Et tandis que WeChat, Grab et Alipay ont révolutionné le marché asiatique, les super-applications occidentales n'ont pas encore suscité le même intérêt. Mais 2022 pourrait voir une transformation majeure à cet égard, chacune d'une poignée de fintechs aux États-Unis et en Europe s'efforçant de rassembler une gamme diversifiée de services via des applications uniques.
En effet, une concurrence intrigante s'intensifie sur le marché américain, avec PayPal et Block (connu sous le nom de Square jusqu'au 10 décembre 2021), deux des plates-formes de paiement les plus populaires pour les particuliers et les entreprises, qui s'efforcent d'établir une position de leader sur le marché. positions pour leurs super-applications respectives. En février 2021, le PDG de PayPal, Dan Schulman, a reconnu les ambitions de son entreprise de créer une super-application qui offrirait "un écosystème connecté où vous pouvez rationaliser et contrôler les données et les informations entre ces applications, entre l'acte d'achat, l'acte de payer pour cela ”. Et en septembre, la première version de la super-application a été lancée, permettant aux consommateurs de gérer leurs besoins en matière de paiement, de vente au détail, d'épargne et d'investissement.

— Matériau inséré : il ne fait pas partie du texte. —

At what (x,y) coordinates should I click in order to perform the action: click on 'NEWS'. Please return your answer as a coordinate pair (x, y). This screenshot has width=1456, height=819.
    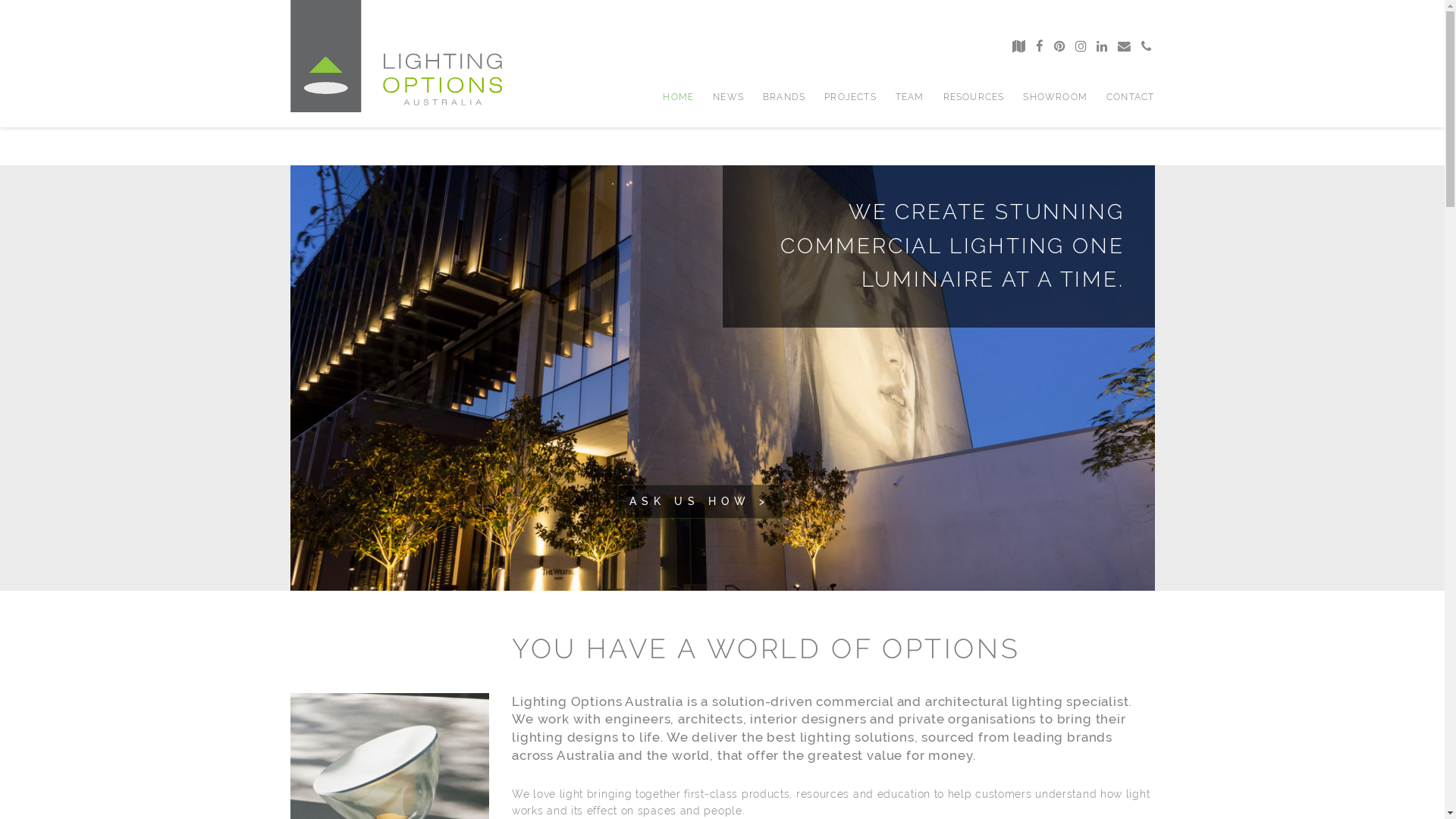
    Looking at the image, I should click on (728, 96).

Bien que beaucoup plus petit que PayPal, Block devrait faire ses débuts très attendus en tant que super-application en 2022. Après avoir acheté le géant BNPL Afterpay (une acquisition qui devrait être finalisée ce trimestre) et obtenu un succès phénoménal grâce à son service de paiement mobile Cash App (qui a gagné en popularité aux États-Unis), Block se rapproche de plus en plus de son objectif de lancer sa super-application, un écosystème de services fintech qui permettra aux clients de Block d'effectuer une variété de tâches et de transactions sans presque jamais avoir à le faire. quitter l'application. Selon le directeur général de Morgan Stanley, James Faucette, les excellents résultats financiers de Square en novembre ont montré que l'entreprise avait "plus de temps (et d'argent) pour rêver". Et bien qu'une grande partie des revenus générés par Cash App soit susceptible d'être soumise à un futur resserrement réglementaire, Faucette a déclaré qu'il prévoyait que le calcul se poursuivrait plus loin dans le futur, donnant ainsi à Square plus de temps pour que les investisseurs « rêvent d'une éventuelle super application financière ». .

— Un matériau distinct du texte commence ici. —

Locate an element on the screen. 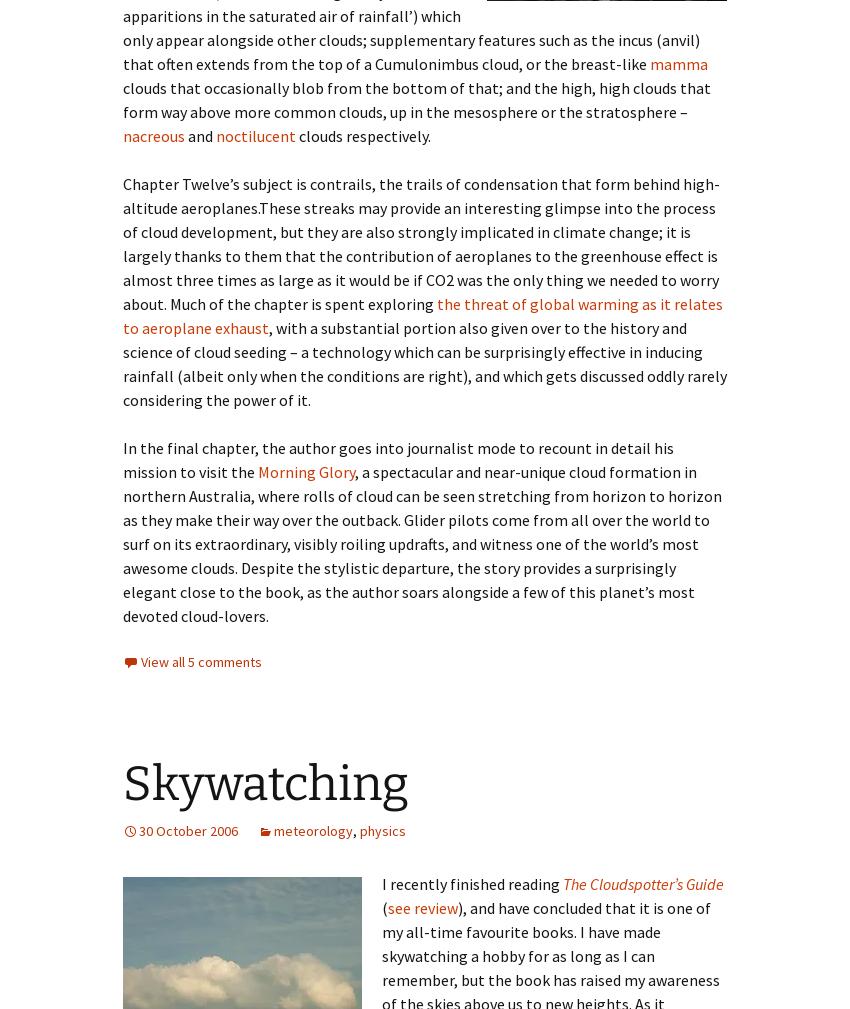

En Europe, pendant ce temps, la société de technologie financière de 33 milliards de dollars (en septembre 2021) Revolut est en passe de devenir la super-application leader du marché. Débutant sa vie en 2015 en grande partie en tant que plate-forme de banque numérique et de paiement, la société fintech basée à Londres a élargi son offre de produits pour inclure une plate-forme d'investissement compétitive qui facilite les échanges d'actions et de crypto-monnaie, l'assurance voyage, le coffre-fort d'épargne et le fractionnement des factures. Plus récemment, Revolut a commencé à proposer des réservations d'hôtels et a ouvert un corridor de transfert de fonds entre les États-Unis et le Mexique.